Iago from Othello
Moby-Dick from Moby-Dick
Mrs. Danvers from Rebecca
What do these characters have in common? They’re more than mere bad boys and girls. More than the simple villain of old who tied innocent girls to the railroad tracks while twirling a long black moustache. Each of these characters is a symbol for a force that exists inside a dominant culture.
When you are beginning to craft your villain, it’s best not to think of that character as a villain at all. In John Truby’s book The Anatomy of Story, he understands the antagonist (or villain) as “opponent”. He says, “[. . .] don’t think of the opponent as someone the hero hates. He may be, or he may not be. The opponent is simply the person on the other side. He can be a nicer person than the hero, more moral, or even the hero’s lover or friend.”
Opponents aren’t trapped into being the bad guy; instead they are free to express other facets of the same issue the hero is exploring—but in a very different fashion, and for a specific reason. A good opponent is the personification of a base human state and/or a cultural system (and good protagonists, too).

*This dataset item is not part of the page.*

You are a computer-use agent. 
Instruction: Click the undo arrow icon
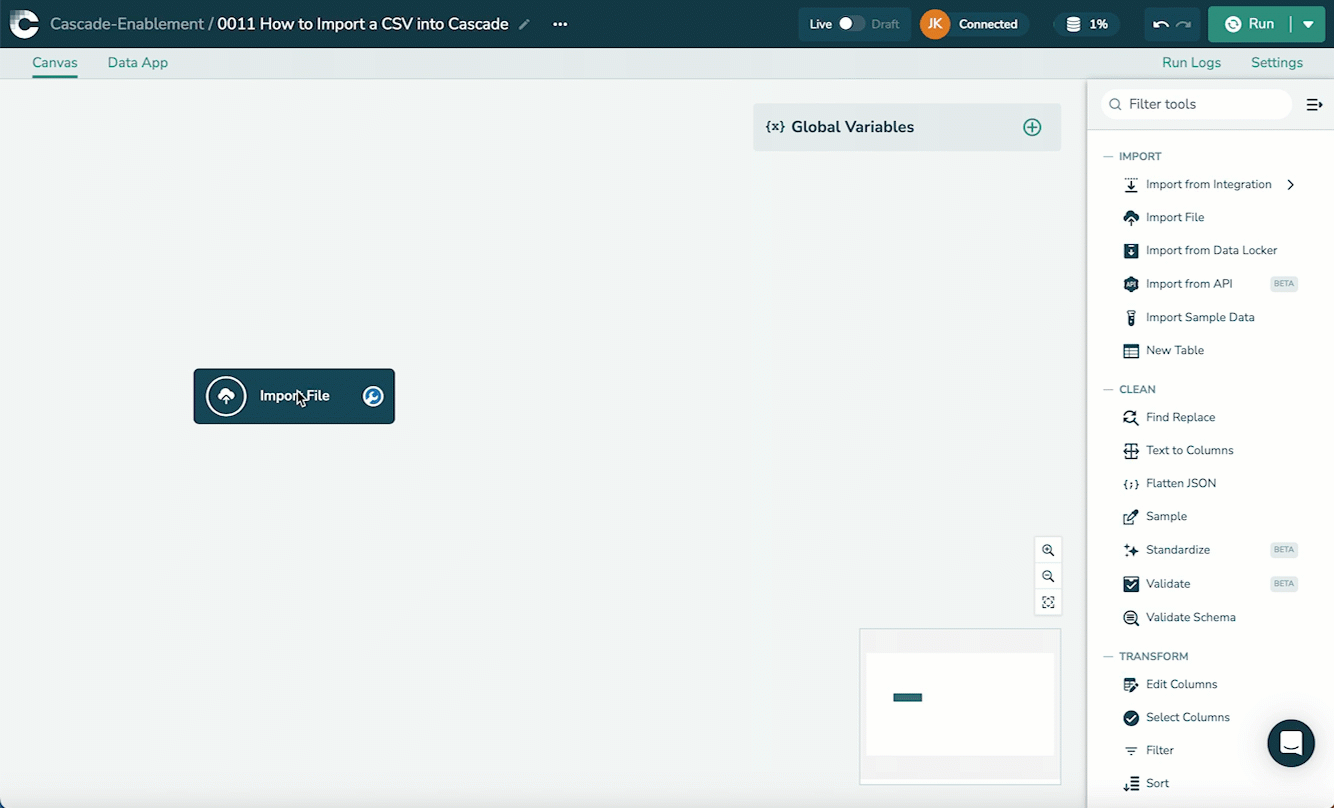pos(1160,24)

Let’s look at that list of villains again:
Iago from Othello. For centuries literary critics have pondered the slightness of Iago’s reasons for wanting to destroy Othello and everything he loves. He is a character that stalks the souls of everyone who reads or sees the play. He is honest, yet pure deceit. When I read this play, I see not a man consumed with human envy, but the personification of Lucifer standing before the throne and refusing to bend the knee. He is the pride of life that every child of Eve wrestles.

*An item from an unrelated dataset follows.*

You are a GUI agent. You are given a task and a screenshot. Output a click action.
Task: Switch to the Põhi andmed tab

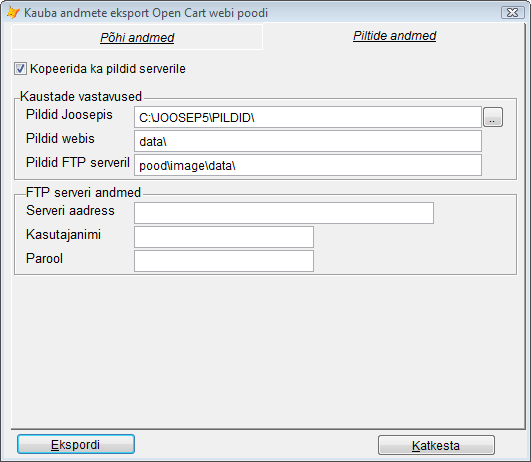[x=137, y=37]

Moby-Dick from Moby-Dick. That great white whale is so much more that a defiant fish. "The White Whale swam before him as the monomaniac incarnation of all those malicious agencies which some deep men feel eating in them." Here is the story of a man made to confront his own actions when faced with a foe as large (speaking in a literary sense only) as God. He is all that is wild and unpredictable about life.
Mrs. Danvers from Rebecca. This woman drives a young bride nearly to suicide, and is consumed by flames in the end (or is she?). She is the personification of the establishment that leave no room for the dreams of the young and that imprisons us within our own doubts and try to keep us from rising above our circumstances.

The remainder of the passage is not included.